Although it mainly serves as the lower-level communication substrate of ParaStation MPI (psmpi
), it can also be used independently as a light-weight communication layer.
In ParaStation MPI, pscom
provides the communication substrate for the so-called PSP device, which uses the pscom
interface at the bottom and implements MPICH's ADI3 interface at the top (see also the following figure).
The pscom
uses peer-to-peer connections between two entities for data exchange.
For example in the use case of ParaStation MPI these entities are MPI processes.
In general, peer-to-peer communication can happen in two ways:
- Connection-oriented: A communication session is established before any datagram is transmitted so that the data is delivered in the correct order to the upper communication layer (typical example: TCP).

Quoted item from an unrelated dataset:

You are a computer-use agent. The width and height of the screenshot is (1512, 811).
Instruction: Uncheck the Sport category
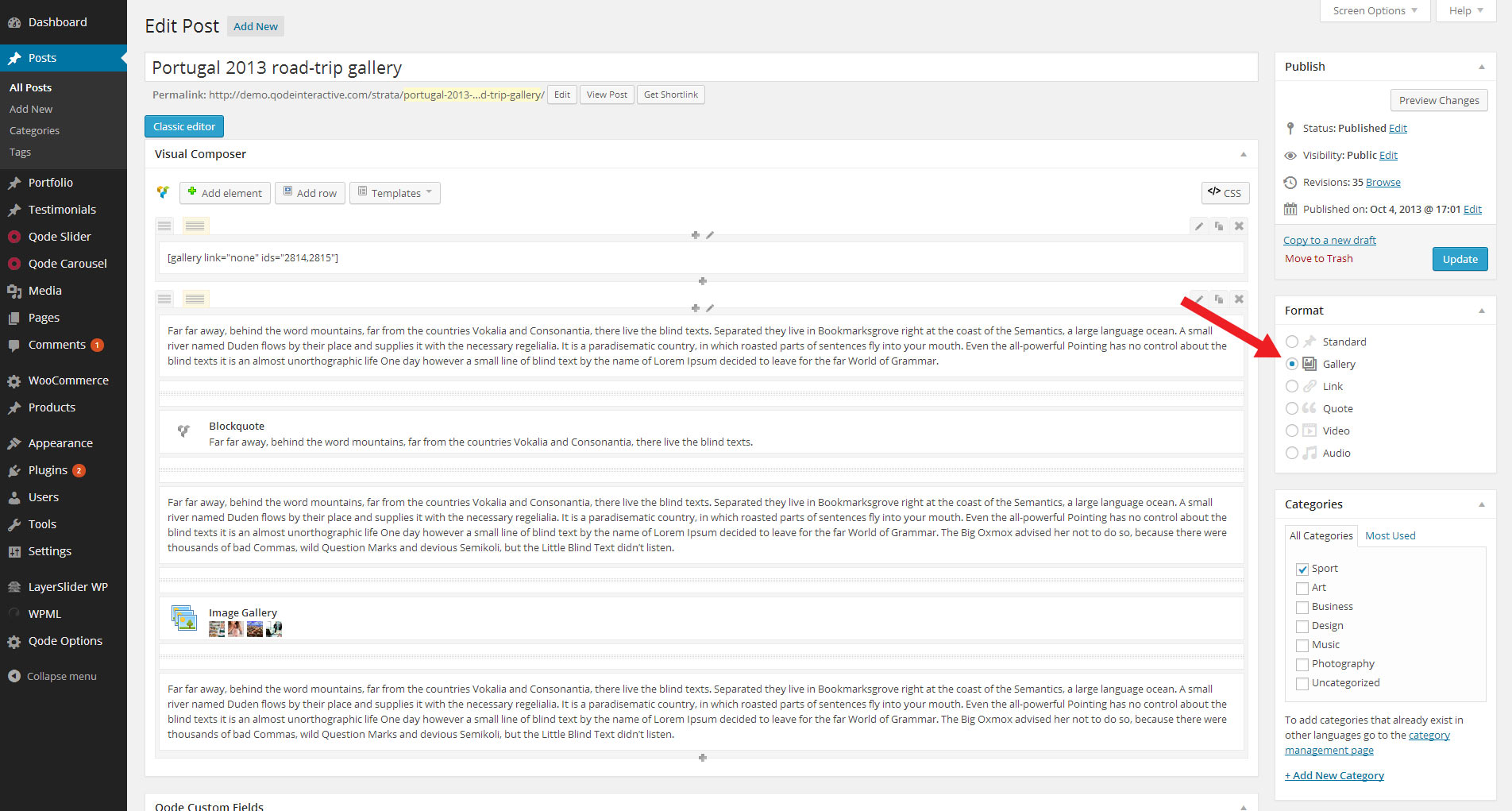point(1302,570)
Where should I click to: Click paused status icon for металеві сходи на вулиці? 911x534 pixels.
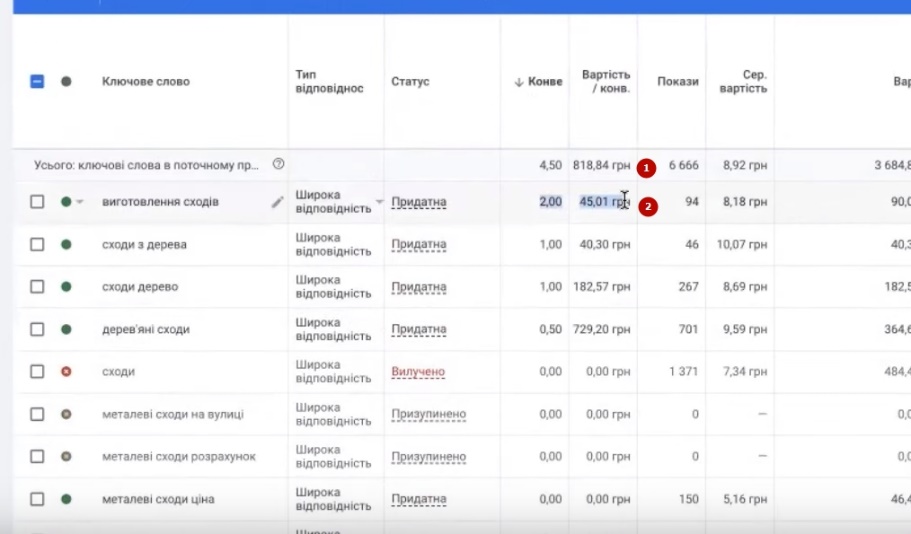66,414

- Connection-less: Each datagram is addressed and routed individually so that data can arrive out of order at the upper communication layer (typical example: UDP).
The pscom
uses connection-oriented communication.
A bi-directional communication channel is established before data is transmitted using the channel.
However, the communication API of the pscom
is asynchronous, i.e., progress on any bi-directional communication channel has to be triggered explicitly by the user.
The central data structures managed by pscom
are connections and requests.
Connections are the abstraction of bi-directional and reliable communication channels accepting send and receive requests.
The progress engine of pscom
manages pending requests by queuing and dispatching messages based on address and tag information embedded in message headers.
The general session management of pscom
is based on the Berkeley Socket API using the pseudo TCP/IP-based plugin for the initial connection establishment.
Subsequently, other plugins are able to use these socket connections for the exchange of further information, e.g., the necessary resources for the establishment of IB connections.
Upper layer communication interfaces, i.e., the MPI layer of ParaStation MPI, establish pscom
connections by explicit and asymmetric API calls in terms of listen, connect, and accept.
The pscom
offers an instant connection establishment mechanism and one for on-demand connection establishment upon the first write on the connection.
In both cases, TCP is used for the initial connection and then the best possible available plugin is chosen (based on priorities) for any further communication.
The pscom
library supports a large variety of interconnects that are (or have been) commonly used in the HPC domain.
Therefore, it exhibits a flexible architecture featuring plugins for all the different interfaces and protocols.
These plugins are loaded and selected at runtime of the library by a predefined priority/fall-back scheme, favoring those interconnects promising faster communication.
However, as the lowest common denominator, socket-based communication via the TCP/IP protocol serves as kind of pseudo plugin firmly included into the library that always has to be available.
Plugin | Description |
---|---|
TCP | TCP/ IP (e.g., Ethernet) |
Gateway (PSGW) | Bridge transparently between different networks (closed source feature) |
DAPL | Direct Access Progamming Library, Generic API for RDMA-capable hardware |
GM | GM Myrinet |
ELAN | Support for Quadrics Elan network |
OpenIB | OpenIB /Infiniband (Verbs interface) |
Extoll | Support for the EXTOLL network |
Velo | Support for the EXTOLL network |
MXM | Mellanox Messaging Accelerator (IB) |
OFED | OFED/Infiniband (in Unreliable Datagam (UD) mode) |
PSM | Performance Scaled Messaging API (e.g., Omni-Path) |
UCP | UCX framework for HPC network programming |
Portals | Portals4 communication (e.g., for BXI) |
SHM | Intra-host communication over shared memory |